### [Work to complete]
The response should contain every record, reproduced exactly.

Collected data:

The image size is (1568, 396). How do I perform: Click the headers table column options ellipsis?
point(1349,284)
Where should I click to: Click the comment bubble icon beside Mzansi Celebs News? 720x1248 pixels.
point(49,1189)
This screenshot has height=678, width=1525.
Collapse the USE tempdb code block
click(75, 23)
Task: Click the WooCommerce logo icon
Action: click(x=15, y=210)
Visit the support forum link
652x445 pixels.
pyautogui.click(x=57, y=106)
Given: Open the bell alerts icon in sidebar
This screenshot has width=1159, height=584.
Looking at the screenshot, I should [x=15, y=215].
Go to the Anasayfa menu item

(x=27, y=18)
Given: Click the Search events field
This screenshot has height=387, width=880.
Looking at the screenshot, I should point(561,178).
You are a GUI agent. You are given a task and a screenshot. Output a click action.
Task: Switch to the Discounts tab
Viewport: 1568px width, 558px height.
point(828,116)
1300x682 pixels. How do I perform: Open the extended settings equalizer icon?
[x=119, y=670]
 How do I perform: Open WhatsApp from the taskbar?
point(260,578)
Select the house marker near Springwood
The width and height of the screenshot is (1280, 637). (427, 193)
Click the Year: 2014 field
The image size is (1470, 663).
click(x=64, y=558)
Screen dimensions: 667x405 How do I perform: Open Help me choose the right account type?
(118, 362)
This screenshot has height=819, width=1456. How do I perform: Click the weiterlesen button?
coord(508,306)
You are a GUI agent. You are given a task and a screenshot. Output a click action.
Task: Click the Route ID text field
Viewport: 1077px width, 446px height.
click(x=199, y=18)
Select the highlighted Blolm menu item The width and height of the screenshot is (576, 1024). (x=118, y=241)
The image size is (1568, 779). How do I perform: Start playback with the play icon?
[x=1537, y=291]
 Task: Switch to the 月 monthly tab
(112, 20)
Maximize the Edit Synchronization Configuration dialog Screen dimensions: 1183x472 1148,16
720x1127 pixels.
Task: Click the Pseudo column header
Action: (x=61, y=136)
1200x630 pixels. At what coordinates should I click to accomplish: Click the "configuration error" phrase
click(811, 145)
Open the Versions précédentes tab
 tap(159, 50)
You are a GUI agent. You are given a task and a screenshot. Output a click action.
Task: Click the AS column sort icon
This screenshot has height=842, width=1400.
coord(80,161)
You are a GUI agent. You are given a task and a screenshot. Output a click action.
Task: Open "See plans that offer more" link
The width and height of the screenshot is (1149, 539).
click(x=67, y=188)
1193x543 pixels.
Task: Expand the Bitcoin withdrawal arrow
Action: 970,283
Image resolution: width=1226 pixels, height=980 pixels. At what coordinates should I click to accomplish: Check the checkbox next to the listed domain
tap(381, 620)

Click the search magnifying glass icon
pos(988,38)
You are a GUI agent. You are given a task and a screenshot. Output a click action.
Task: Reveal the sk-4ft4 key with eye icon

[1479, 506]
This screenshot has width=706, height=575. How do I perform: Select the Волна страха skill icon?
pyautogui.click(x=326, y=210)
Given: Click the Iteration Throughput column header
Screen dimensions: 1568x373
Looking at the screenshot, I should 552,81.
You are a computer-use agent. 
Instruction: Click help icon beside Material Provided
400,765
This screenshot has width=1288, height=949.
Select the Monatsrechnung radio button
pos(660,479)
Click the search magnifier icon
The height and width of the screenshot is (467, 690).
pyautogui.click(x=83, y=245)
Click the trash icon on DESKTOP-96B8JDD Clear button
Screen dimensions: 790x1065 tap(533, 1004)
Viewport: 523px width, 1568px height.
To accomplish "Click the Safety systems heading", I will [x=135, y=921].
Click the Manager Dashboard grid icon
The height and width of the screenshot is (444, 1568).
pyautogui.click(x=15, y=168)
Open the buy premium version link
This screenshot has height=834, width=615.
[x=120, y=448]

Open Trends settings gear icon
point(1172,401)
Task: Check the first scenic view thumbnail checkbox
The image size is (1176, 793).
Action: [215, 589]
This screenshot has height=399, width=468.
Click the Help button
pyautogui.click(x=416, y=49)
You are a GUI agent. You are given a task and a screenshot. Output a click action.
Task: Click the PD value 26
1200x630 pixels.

### [Response]
The image size is (1568, 396). How do I perform: Click the headers table column options ellipsis?
point(1349,284)
Where should I click to: Click the comment bubble icon beside Mzansi Celebs News? 720x1248 pixels.
point(49,1189)
This screenshot has height=678, width=1525.
Collapse the USE tempdb code block
click(75, 23)
Task: Click the WooCommerce logo icon
Action: click(x=15, y=210)
Visit the support forum link
652x445 pixels.
pyautogui.click(x=57, y=106)
Given: Open the bell alerts icon in sidebar
This screenshot has width=1159, height=584.
Looking at the screenshot, I should [x=15, y=215].
Go to the Anasayfa menu item

(x=27, y=18)
Given: Click the Search events field
This screenshot has height=387, width=880.
Looking at the screenshot, I should point(561,178).
You are a GUI agent. You are given a task and a screenshot. Output a click action.
Task: Switch to the Discounts tab
Viewport: 1568px width, 558px height.
point(828,116)
1300x682 pixels. How do I perform: Open the extended settings equalizer icon?
[x=119, y=670]
 How do I perform: Open WhatsApp from the taskbar?
point(260,578)
Select the house marker near Springwood
The width and height of the screenshot is (1280, 637). (427, 193)
Click the Year: 2014 field
The image size is (1470, 663).
click(x=64, y=558)
Screen dimensions: 667x405 How do I perform: Open Help me choose the right account type?
(118, 362)
This screenshot has height=819, width=1456. How do I perform: Click the weiterlesen button?
coord(508,306)
You are a GUI agent. You are given a task and a screenshot. Output a click action.
Task: Click the Route ID text field
Viewport: 1077px width, 446px height.
click(x=199, y=18)
Select the highlighted Blolm menu item The width and height of the screenshot is (576, 1024). (x=118, y=241)
The image size is (1568, 779). How do I perform: Start playback with the play icon?
[x=1537, y=291]
 Task: Switch to the 月 monthly tab
(112, 20)
Maximize the Edit Synchronization Configuration dialog Screen dimensions: 1183x472 1148,16
720x1127 pixels.
Task: Click the Pseudo column header
Action: (x=61, y=136)
1200x630 pixels. At what coordinates should I click to accomplish: Click the "configuration error" phrase
click(811, 145)
Open the Versions précédentes tab
 tap(159, 50)
You are a GUI agent. You are given a task and a screenshot. Output a click action.
Task: Click the AS column sort icon
This screenshot has height=842, width=1400.
coord(80,161)
You are a GUI agent. You are given a task and a screenshot. Output a click action.
Task: Open "See plans that offer more" link
The width and height of the screenshot is (1149, 539).
click(x=67, y=188)
1193x543 pixels.
Task: Expand the Bitcoin withdrawal arrow
Action: 970,283
Image resolution: width=1226 pixels, height=980 pixels. At what coordinates should I click to accomplish: Check the checkbox next to the listed domain
tap(381, 620)

Click the search magnifying glass icon
pos(988,38)
You are a GUI agent. You are given a task and a screenshot. Output a click action.
Task: Reveal the sk-4ft4 key with eye icon

[1479, 506]
This screenshot has width=706, height=575. How do I perform: Select the Волна страха skill icon?
pyautogui.click(x=326, y=210)
Given: Click the Iteration Throughput column header
Screen dimensions: 1568x373
Looking at the screenshot, I should 552,81.
You are a computer-use agent. 
Instruction: Click help icon beside Material Provided
400,765
This screenshot has width=1288, height=949.
Select the Monatsrechnung radio button
pos(660,479)
Click the search magnifier icon
The height and width of the screenshot is (467, 690).
pyautogui.click(x=83, y=245)
Click the trash icon on DESKTOP-96B8JDD Clear button
Screen dimensions: 790x1065 tap(533, 1004)
Viewport: 523px width, 1568px height.
To accomplish "Click the Safety systems heading", I will [x=135, y=921].
Click the Manager Dashboard grid icon
The height and width of the screenshot is (444, 1568).
pyautogui.click(x=15, y=168)
Open the buy premium version link
This screenshot has height=834, width=615.
[x=120, y=448]

Open Trends settings gear icon
point(1172,401)
Task: Check the first scenic view thumbnail checkbox
The image size is (1176, 793).
Action: [215, 589]
This screenshot has height=399, width=468.
Click the Help button
pyautogui.click(x=416, y=49)
You are a GUI agent. You are given a task and a screenshot. Output a click action.
Task: Click the PD value 26
1200x630 pixels.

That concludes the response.